Ten-year-old Mark continues, "I wish I would be able to go back to my church in Mosul." Marina, 8, says, "I'd like to live like other children in the world in peace and love."
Peace may not be what Mosul offers the children if they return home. The city, 250 miles north of Baghdad, is still considered to be dangerous.
Mosul is one of the cities in the Nineveh plains that used to be home to a vibrant Christian community. That is no longer true. The Christian population of the city was disproportionally affected by displacement following the violence.
Those who had fled to safety hesitate to return. They have little hope that the environment is favourable for a return and little trust in their Muslim neighbours, who once betrayed them. The radical Islamic influence still has a substantial presence in Mosul and creates a fragile security situation. It is still fresh in people's memories how ordinary citizens collaborated with IS or became part of militias that persecuted Christians in Mosul.
According to the local partners of Open Doors, a charity that advocates for persecuted Christians, only about ten Christian families or 60 people have returned to Mosul so far. Most of them are elderly residents, while few children number among the returned. I
t has been reported that some of the Christian children have faced verbal abuse at school by their Muslim peers being called 'Al Kufar', which means 'Infidel'. They have also been pressured to convert to Islam.
The majority of churches still stand in ruins in the city. At present, only the Syriac Catholic Church of Annunciation is holding Mass for those who have resettled.
Back in Erbil, far from home, Fakhri and his friends are continuing to practise their Christmas songs and they dream of home as they have been doing for seven years.
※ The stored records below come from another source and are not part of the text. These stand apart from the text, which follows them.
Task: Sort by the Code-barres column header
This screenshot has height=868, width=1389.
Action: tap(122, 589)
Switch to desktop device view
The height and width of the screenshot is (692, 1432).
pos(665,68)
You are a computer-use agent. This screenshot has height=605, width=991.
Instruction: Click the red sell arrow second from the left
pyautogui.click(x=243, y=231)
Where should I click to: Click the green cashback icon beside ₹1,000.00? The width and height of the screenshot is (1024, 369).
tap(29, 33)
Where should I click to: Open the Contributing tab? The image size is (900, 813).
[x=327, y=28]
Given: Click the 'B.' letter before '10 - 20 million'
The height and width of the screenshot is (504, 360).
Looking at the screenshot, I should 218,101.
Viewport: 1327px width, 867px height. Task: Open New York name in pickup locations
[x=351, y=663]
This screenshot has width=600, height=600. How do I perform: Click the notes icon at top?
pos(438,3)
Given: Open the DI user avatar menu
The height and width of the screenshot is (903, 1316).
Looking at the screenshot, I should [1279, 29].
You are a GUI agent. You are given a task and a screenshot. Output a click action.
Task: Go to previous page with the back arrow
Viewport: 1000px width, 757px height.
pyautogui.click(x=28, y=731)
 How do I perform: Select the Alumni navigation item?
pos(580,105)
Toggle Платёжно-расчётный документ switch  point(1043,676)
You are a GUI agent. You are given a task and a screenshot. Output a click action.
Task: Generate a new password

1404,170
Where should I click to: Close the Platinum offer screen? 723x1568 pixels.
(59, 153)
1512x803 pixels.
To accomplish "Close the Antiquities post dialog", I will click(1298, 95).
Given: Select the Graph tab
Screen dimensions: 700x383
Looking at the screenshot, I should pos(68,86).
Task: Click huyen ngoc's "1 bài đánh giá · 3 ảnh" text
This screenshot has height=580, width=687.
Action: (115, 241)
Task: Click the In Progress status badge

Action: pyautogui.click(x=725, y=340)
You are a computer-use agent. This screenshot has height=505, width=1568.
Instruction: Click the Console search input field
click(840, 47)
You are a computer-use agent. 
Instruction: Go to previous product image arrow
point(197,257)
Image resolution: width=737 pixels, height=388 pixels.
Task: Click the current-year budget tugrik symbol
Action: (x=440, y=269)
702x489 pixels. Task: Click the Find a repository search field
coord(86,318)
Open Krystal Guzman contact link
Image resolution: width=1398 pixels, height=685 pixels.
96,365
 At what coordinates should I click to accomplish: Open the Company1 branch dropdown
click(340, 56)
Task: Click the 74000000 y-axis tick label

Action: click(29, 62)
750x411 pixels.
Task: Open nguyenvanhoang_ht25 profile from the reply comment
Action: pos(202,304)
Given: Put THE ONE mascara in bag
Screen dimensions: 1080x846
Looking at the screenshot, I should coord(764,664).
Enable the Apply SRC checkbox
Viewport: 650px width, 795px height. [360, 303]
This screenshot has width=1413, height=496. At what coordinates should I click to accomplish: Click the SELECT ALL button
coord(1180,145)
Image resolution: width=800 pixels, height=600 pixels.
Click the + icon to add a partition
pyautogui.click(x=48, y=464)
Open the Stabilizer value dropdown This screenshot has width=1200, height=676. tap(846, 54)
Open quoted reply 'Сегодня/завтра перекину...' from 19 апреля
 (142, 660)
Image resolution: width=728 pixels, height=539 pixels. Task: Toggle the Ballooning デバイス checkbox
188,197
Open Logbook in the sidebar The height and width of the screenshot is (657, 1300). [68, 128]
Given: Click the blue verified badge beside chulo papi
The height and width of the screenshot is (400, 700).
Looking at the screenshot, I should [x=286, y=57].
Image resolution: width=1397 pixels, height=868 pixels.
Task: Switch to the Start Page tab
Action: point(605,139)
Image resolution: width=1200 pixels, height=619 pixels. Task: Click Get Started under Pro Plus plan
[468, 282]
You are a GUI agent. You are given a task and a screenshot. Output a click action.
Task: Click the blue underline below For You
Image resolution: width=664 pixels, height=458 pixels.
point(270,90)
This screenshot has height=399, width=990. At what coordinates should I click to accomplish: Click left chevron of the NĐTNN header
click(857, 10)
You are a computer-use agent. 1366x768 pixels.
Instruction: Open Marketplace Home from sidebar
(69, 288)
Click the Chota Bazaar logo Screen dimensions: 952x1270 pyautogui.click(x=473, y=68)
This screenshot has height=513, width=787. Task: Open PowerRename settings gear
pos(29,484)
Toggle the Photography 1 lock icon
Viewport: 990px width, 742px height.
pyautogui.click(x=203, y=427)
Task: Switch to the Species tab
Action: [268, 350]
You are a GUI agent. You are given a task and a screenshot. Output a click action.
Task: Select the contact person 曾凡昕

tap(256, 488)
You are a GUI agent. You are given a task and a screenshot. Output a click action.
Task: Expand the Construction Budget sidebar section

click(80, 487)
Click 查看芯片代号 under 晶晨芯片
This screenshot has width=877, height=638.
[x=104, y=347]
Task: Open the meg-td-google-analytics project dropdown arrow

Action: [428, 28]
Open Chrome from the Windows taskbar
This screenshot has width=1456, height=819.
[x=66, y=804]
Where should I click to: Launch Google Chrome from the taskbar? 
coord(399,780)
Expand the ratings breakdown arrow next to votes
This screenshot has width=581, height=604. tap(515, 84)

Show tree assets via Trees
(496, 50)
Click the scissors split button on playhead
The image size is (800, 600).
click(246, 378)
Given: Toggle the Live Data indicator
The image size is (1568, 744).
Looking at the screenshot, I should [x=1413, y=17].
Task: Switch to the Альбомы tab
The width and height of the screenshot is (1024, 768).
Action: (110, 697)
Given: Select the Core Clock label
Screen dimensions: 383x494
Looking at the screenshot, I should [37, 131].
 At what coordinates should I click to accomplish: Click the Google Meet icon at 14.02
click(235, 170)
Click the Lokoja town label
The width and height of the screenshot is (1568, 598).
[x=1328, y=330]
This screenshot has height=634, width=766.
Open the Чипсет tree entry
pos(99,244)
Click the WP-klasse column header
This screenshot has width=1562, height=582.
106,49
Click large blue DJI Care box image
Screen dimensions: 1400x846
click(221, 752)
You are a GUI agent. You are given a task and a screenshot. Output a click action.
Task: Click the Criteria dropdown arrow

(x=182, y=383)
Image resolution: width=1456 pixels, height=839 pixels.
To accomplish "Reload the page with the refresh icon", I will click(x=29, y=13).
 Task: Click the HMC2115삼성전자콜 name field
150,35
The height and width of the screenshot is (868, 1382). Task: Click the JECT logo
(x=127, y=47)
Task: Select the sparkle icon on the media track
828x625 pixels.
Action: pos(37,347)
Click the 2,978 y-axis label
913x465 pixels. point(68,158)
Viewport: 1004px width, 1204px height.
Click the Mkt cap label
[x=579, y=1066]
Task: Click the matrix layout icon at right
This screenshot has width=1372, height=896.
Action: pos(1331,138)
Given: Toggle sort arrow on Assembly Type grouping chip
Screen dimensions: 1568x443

Meanwhile, Open Doors' local partners have supported the children and their families all these years with emergency aid, trauma care, education, and helped some of the parents to start small businesses.
The children's wishes may not all come true this year but Fr Zachariah, who also comes from Erbil, creates a festive Christmas atmosphere in the makeshift church where the children can still feel the warmth of home and believe in their dreams.
Iraq is number 15 on the World Watch List 2020, a ranking of 50 countries where it is most difficult to be a Christian.